_WHAT IS NEEDED_: Search the records for the word "Guide" and copy every line in which it occurs.

[Records from a collection]
------------

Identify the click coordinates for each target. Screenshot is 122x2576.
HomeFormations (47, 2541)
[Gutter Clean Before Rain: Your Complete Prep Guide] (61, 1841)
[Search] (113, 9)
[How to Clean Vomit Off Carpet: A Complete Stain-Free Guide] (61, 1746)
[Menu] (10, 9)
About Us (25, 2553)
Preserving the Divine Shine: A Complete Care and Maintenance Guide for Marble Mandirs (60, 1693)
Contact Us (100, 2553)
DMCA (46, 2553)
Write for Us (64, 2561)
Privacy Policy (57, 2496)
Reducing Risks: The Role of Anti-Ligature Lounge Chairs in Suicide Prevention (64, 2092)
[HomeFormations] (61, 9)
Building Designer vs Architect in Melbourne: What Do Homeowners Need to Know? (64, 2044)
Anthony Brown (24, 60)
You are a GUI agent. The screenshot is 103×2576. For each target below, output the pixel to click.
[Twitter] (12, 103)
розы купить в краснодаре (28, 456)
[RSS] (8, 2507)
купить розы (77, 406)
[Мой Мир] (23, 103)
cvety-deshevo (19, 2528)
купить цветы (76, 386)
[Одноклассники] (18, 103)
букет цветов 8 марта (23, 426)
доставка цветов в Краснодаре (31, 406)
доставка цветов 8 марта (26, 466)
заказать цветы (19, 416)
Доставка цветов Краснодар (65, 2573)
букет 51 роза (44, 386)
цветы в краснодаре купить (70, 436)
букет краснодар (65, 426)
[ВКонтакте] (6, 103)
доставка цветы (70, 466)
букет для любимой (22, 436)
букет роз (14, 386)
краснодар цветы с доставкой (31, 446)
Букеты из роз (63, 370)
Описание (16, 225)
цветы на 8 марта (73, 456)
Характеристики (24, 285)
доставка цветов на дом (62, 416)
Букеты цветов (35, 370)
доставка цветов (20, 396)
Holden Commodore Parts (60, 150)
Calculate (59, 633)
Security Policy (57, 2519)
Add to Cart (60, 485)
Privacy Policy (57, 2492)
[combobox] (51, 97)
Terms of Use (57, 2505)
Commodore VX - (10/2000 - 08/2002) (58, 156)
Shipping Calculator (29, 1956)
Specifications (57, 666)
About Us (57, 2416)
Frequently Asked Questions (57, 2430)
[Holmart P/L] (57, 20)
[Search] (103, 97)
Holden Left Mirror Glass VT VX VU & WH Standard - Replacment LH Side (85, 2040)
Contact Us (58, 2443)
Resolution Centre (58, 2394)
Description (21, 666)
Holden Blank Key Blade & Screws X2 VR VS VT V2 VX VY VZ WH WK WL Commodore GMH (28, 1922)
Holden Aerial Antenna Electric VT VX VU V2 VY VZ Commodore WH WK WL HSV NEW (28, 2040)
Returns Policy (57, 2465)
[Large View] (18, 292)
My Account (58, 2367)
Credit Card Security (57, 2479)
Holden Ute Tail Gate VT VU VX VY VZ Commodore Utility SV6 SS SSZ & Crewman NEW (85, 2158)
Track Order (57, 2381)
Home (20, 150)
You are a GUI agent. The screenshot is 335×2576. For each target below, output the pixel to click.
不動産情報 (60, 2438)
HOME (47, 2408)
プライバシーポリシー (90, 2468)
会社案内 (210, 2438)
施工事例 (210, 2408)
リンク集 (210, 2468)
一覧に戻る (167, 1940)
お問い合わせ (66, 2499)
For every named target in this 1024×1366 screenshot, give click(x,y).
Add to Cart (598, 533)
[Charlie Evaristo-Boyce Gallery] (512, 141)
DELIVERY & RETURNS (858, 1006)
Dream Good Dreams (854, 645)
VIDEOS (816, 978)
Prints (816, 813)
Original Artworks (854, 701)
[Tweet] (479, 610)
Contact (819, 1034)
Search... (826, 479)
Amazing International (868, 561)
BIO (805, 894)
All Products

------------

_SOLUTION FOR THIS TASK_:
[Gutter Clean Before Rain: Your Complete Prep Guide] (61, 1841)
[How to Clean Vomit Off Carpet: A Complete Stain-Free Guide] (61, 1746)
Preserving the Divine Shine: A Complete Care and Maintenance Guide for Marble Mandirs (60, 1693)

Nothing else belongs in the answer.